Diophantus and the math arXiv

December 3, 2012

Last night my 7th-grade son, who is working on a school project about the mathematician Diophantus, walked into the living room with a mopey expression.

He described how Diophantus worked on a series of mathematical texts called Arithmetica, in which he described the solutions to what we now describe as diophantine equations, but which are defined as polynomial equations with strictly integer coefficients, and where the solutions we care about are also restricted to be integers. I care a lot about this stuff because it’s what I studied when I was an academic mathematician, and I still consider this field absolutely beautiful.

What my son was upset about, though, was that of the 13 original books in Arhtimetica, only 6 have survived. He described this as “a way of losing progress“. I concur: Diophantus was brilliant, and there may be things we still haven’t recovered from that text.
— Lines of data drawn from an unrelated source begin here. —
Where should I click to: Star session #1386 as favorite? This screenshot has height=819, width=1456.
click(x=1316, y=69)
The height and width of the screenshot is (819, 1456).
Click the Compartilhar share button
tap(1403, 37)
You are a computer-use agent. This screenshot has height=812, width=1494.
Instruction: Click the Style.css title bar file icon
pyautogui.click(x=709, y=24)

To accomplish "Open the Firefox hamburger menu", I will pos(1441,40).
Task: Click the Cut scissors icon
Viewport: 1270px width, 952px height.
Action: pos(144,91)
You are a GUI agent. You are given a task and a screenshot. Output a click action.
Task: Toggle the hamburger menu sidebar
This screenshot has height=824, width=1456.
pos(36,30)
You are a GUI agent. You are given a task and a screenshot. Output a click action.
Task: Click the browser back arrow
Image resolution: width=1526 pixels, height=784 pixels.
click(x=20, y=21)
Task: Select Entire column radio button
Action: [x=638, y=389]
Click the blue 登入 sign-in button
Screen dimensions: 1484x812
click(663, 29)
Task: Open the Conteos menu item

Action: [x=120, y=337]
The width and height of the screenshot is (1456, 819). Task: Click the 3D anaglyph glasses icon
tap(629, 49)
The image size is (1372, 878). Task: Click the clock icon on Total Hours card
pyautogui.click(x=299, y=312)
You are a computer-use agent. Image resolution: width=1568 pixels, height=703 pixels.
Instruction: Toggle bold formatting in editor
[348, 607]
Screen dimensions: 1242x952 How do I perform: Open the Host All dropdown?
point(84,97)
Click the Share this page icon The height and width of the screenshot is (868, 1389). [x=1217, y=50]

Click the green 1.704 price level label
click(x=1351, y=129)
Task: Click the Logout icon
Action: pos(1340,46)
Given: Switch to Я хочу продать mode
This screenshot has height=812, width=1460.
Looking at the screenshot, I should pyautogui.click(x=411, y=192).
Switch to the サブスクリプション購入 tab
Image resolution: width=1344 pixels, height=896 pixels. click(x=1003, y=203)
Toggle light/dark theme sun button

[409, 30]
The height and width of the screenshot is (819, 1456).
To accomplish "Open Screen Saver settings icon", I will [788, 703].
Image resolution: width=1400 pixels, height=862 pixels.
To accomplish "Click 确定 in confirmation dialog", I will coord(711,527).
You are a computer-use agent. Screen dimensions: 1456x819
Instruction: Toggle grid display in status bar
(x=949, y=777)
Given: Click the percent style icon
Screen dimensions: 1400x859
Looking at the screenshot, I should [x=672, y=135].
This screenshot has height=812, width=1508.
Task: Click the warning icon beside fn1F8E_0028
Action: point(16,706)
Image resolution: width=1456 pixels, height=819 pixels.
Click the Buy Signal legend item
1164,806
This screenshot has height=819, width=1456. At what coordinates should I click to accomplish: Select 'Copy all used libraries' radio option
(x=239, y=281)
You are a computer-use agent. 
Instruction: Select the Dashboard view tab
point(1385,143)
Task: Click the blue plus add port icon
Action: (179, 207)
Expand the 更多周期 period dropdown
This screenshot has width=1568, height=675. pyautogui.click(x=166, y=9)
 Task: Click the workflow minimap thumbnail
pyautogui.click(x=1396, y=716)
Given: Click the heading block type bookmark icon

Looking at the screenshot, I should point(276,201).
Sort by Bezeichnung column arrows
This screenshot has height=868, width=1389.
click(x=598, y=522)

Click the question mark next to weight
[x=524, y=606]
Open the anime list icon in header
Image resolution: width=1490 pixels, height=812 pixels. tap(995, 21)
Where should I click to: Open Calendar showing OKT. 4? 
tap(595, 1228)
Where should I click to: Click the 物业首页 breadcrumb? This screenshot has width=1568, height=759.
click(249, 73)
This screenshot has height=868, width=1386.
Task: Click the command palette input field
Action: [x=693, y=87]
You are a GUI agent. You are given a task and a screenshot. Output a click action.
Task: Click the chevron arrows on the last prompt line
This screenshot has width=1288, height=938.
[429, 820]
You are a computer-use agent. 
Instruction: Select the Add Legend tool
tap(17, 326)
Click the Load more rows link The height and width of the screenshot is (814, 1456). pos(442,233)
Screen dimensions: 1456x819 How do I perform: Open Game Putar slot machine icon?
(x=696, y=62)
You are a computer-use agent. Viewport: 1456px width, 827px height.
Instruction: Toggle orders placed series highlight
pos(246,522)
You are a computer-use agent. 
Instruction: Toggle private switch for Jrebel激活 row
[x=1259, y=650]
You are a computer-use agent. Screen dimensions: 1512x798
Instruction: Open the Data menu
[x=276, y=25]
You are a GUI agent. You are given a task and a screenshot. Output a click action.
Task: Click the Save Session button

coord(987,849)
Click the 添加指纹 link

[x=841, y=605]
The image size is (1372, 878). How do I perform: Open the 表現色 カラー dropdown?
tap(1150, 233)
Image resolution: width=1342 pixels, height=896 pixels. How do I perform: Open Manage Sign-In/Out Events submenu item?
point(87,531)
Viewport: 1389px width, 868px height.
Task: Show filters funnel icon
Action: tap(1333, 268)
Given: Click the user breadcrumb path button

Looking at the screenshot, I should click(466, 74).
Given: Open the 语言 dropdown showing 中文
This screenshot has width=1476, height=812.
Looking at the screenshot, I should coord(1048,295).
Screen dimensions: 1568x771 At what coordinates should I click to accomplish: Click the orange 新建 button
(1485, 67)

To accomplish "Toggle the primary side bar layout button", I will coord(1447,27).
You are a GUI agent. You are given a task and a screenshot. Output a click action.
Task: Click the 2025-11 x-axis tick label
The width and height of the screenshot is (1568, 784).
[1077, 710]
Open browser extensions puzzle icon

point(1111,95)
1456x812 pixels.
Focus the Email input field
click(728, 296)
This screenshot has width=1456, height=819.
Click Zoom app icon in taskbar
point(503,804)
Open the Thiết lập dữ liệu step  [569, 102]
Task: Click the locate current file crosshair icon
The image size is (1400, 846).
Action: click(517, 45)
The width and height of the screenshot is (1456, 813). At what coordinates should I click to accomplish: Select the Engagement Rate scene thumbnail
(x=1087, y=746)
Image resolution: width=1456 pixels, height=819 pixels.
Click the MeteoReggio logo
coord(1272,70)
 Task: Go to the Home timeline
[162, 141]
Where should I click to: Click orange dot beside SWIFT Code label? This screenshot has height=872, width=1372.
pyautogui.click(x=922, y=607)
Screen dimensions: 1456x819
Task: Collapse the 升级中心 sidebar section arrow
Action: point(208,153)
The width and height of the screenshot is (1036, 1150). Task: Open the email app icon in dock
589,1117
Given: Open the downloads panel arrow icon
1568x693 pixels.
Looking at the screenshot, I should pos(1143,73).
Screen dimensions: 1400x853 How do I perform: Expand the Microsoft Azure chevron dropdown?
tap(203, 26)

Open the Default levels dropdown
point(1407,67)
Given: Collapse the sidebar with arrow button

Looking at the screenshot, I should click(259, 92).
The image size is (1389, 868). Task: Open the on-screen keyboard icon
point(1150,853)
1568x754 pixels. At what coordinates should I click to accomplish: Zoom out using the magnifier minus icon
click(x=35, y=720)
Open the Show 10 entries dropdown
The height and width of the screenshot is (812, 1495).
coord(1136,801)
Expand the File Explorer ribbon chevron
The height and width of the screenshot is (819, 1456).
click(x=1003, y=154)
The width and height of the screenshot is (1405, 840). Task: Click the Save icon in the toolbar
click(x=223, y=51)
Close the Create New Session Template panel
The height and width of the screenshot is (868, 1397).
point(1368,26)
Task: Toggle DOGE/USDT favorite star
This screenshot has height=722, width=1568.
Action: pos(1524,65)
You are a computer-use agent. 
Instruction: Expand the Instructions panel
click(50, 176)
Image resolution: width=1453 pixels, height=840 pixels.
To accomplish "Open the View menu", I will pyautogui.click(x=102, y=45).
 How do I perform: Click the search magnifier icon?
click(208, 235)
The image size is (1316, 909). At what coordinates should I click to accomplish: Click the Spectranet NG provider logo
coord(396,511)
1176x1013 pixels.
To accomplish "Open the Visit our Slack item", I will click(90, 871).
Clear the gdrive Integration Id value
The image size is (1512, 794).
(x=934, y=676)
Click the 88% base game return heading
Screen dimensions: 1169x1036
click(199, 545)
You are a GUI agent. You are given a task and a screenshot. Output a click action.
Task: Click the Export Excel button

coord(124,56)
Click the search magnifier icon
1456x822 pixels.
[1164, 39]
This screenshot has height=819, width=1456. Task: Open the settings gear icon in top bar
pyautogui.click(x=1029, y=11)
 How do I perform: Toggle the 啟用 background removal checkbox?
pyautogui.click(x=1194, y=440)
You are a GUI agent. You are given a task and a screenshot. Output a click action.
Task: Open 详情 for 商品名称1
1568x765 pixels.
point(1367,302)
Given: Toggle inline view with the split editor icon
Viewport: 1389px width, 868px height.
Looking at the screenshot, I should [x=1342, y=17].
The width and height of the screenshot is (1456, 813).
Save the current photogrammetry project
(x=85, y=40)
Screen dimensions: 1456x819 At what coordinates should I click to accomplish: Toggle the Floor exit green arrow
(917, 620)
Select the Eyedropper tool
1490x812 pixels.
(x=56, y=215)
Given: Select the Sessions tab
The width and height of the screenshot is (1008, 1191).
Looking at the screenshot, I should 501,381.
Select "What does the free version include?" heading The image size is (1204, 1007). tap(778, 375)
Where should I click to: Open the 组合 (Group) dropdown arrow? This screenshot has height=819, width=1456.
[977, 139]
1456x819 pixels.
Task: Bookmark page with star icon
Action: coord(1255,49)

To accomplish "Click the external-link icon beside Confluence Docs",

But it also struck me that my son would be right to worry about this idea of losing progress even today.

We now have things online and often backed up, so you’d think we might never need to worry about this happening again. Moreover, there’s something called the arXiv where mathematicians and physicists put all or mostly all their papers before they’re published in journals (and many of the papers never make it to journals, but that’s another issue).

My question is, who controls this arXiv? There’s something going on here much like Josh Wills mentioned last week in Rachel Schutt’s class (and which Forbes’s Gil Press responded to already).

Namely, it’s not all that valuable to have one unreviewed, unpublished math paper in your possession. But it’s very valuable indeed to have all the math papers written in the past 10 years.

If we lost access to that collection, as a community, we will have lost progress in a huge way.

Note: I’m not accusing the people who run arXiv of anything weird. I’m sure they’re very cool, and I appreciate their work in keeping up the arXiv. I just want to acknowledge how much power they have, and how strange it is for an entire field to entrust that power to people they don’t know and didn’t elect in a popular vote.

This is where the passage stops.